Blair, 49, also of the Hedgesville area, dismissed Roberts' assessment as little more than the "rhetoric of somebody wanting to unseat me."


"The real truth of the matter is I do reach across party lines all the time," said Blair, who is seeking a fourth two-year term in the House of Delegates. "The privilege tax being turned into a sales tax is a prime example of that, where the governor's office and legislative leadership actually took my bill and amended into their bill."

A small business owner, Blair touted his efforts in reforming workers' compensation and medical malpractice tort reforms as part of a Republican contingent in the Legislature that has advocated for changes, including elimination of the food tax. He acknowledged difficulty in getting local bills passed, such as locality pay for teachers and public employees, but blames that difficulty on sheer numbers.

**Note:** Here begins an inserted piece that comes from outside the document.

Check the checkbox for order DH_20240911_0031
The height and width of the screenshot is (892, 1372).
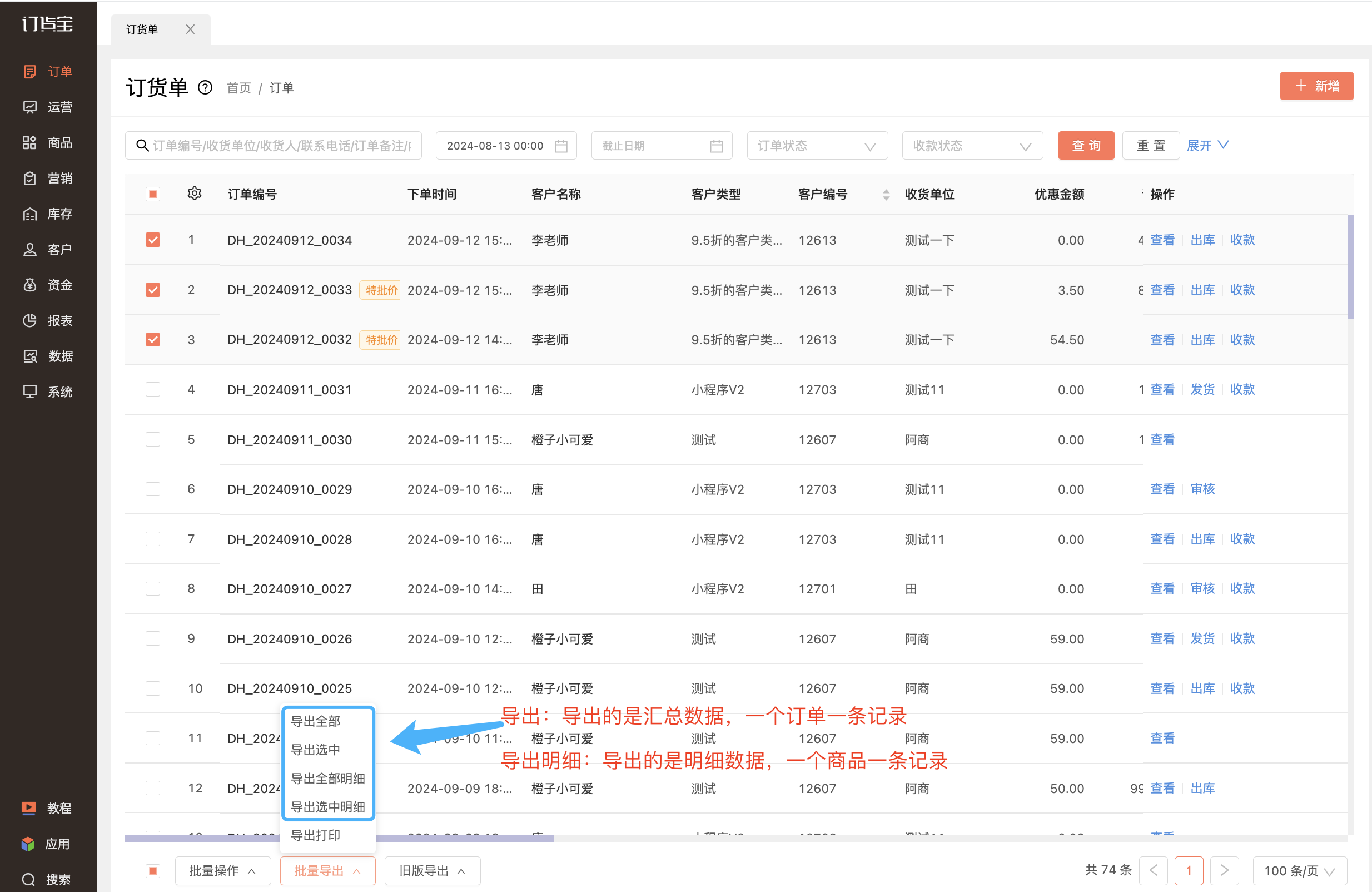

"We're outnumbered," Blair said of the Eastern Panhandle's eight-member House delegation in the 100-seat chamber. But Blair also noted that lawmakers have succeeded in increasing the amount of "local share" money to county school boards, and anticipated progress on efforts to address the late night bar/tavern legislation after it stalled again this year.

Roberts, however, noted that only five of the 53 bills sponsored by Blair in the 2008 regular session of the Legislature passed, but didn't mention that only four of the 51 bills sponsored by Duke had passed, according to the West Virginia Legislature's Office of Reference & Information Web site.

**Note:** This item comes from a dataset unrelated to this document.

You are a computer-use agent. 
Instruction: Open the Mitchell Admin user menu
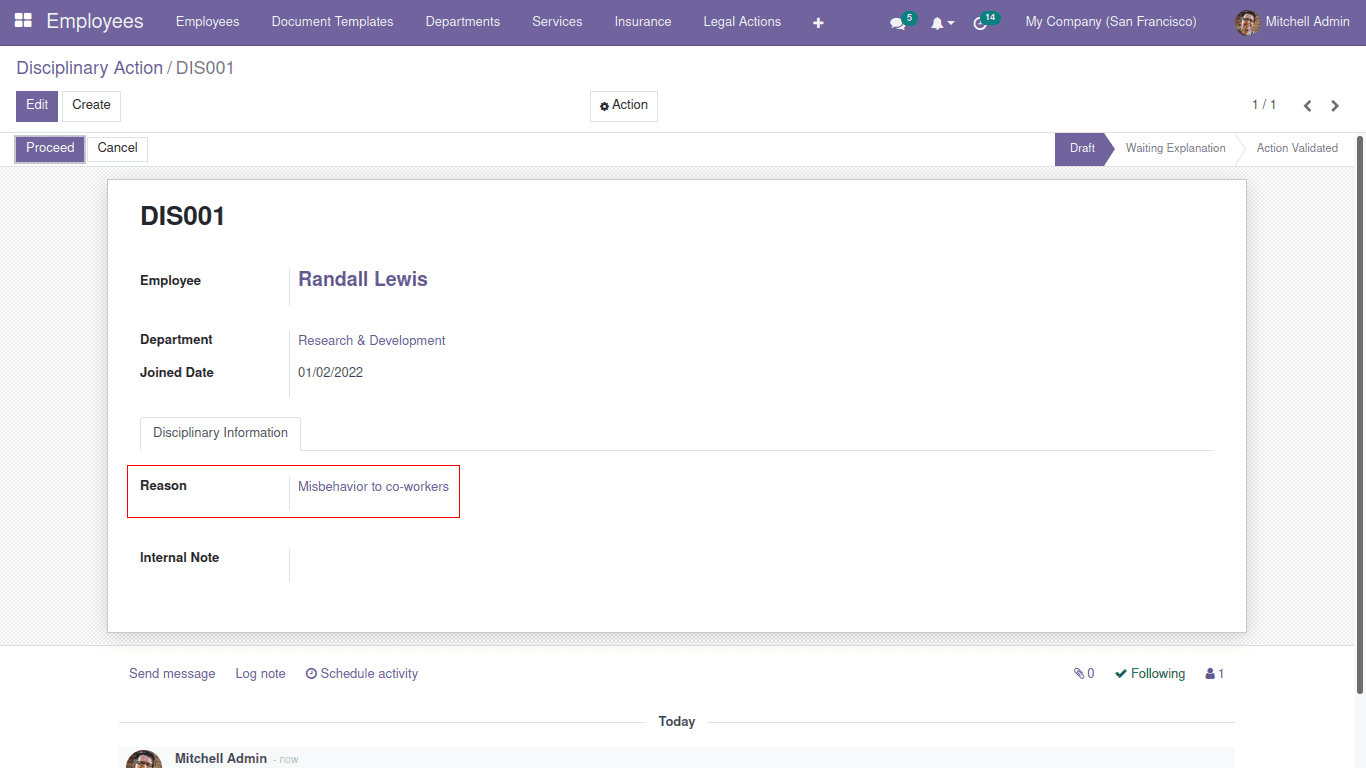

"It's a tale of two cities," said Roberts, who retired from General Motors Corp. after 37 years. "When the governor pushes something through, he comes back (to the Eastern Panhandle) and he takes credit for help pushing it through."

In September, Roberts reported $6,008 in campaign expenditures and Blair reported $5,834 in spending, according to the most recent finance reports on file with Secretary of State Betty Ireland's office.

The 52nd District includes parts of western Berkeley County and the Hedgesville area and a small portion of Morgan County.

Berkeley County Republican incumbent delegates Duke, Jonathan Miller and John Overington are unopposed in the election.

Members of the House of Delegates will earn $20,000 per year beginning next year.